Reading text:
================================

The following may be noted as characteristics of the rock basins observed in various parts of Dartmoor. Situation-commonly on the highest spot of the loftiest pile of the tor, very often near the edge of the block in which they are hollowed in many instances, with a lip or channel, to convey the water from the basin-bottom, flat, sides, perpendicular, depth, from four to eight inches, form, for the most part circular, and varying in diameter from one foot to three.”

*Rev Thomas Fosbroke, Encyclopaedia of Antiquities (1825), vol. 1, p. 75.

================================

Source material:
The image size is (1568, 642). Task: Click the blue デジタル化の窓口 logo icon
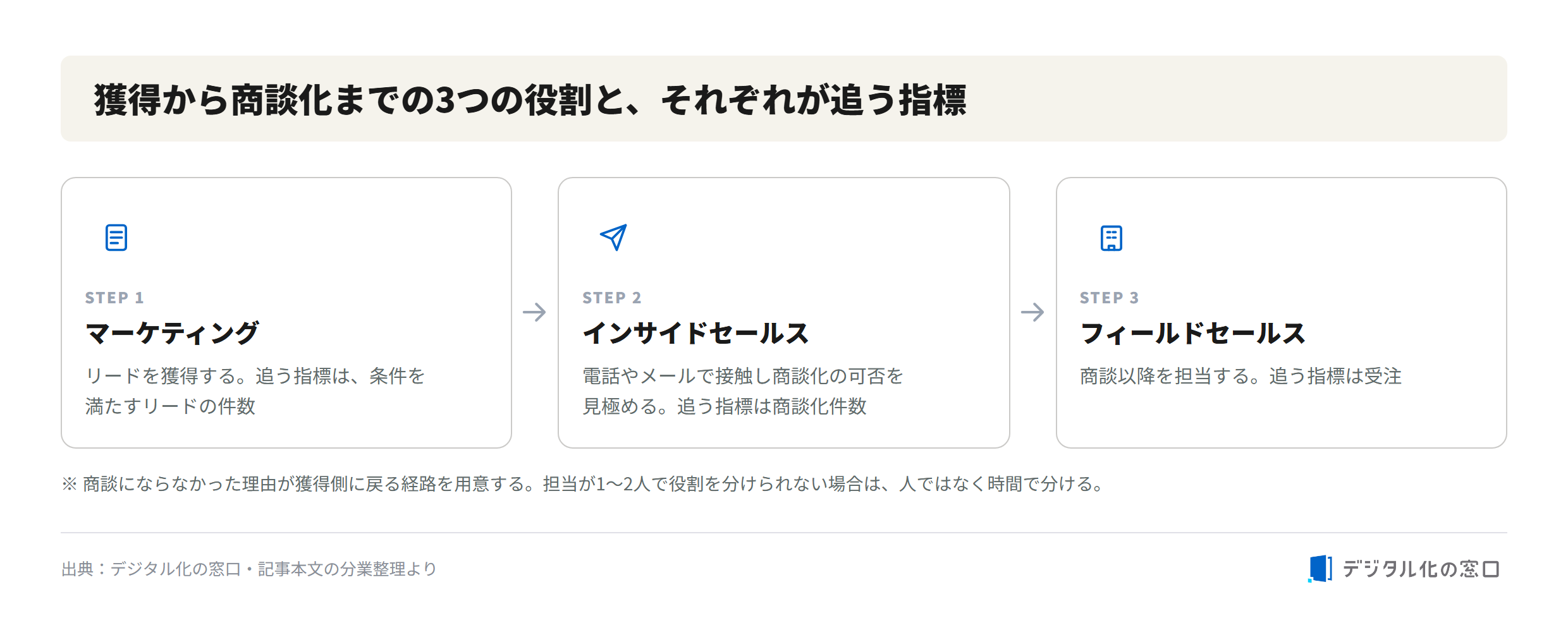(1320, 569)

================================

Task requirements:
(A) List the headings under which the Dartmoor rock-basin passage groups the basins' characteristics, beginning with "Situation".
(B) Answer these from the Dartmoor rock-basin passage:
(i) What depth does it give for the basins?
(ii) What range of diameters does it give?
(iii) In what year was the cited encyclopedia published?
(C) Carry on the Dartmoor rock-basin passage from its last line.

Task answers:
(A) Situation, bottom, sides, depth, form

(B)
(i) From four to eight inches
(ii) From one foot to three
(iii) 1825

(C)
Iron stump

** “Earth spontaneously created other diverse forms of animal life. After the remaining moisture had warmed in the sun’s fire, the wet mud of the marshlands swelled with heat, and the fertile seeds of things, nourished by life-giving soil as if in a mother’s womb, grew, and in time acquired a nature. So, when the seven-mouthed Nile retreats from the drowned fields and returns to its former bed, and the fresh mud boils in the sun, farmers find many creatures as they turn the lumps of earth. Amongst them they see some just spawned, on the edge of life, some with incomplete bodies and number of limbs, and often in the same matter one part is alive and the other is raw earth. In fact when heat and moisture are mixed they conceive, and from these two things the whole of life originates. And though fire and water fight each other, heat and moisture create everything, and this discordant union is suitable for growth. So when the earth muddied from the recent flood glowed again heated by the deep heaven-sent light of the sun she produced innumerable species, partly remaking previous forms, partly creating new monsters. Indeed, though she would not have desired to, she then gave birth to you, great Python, covering so great an area of the mountain slopes, a snake not known before, a terror to the new race of men..” Ovid Metamorphoses Book 1

Kes Tor
Kes Tor (western face)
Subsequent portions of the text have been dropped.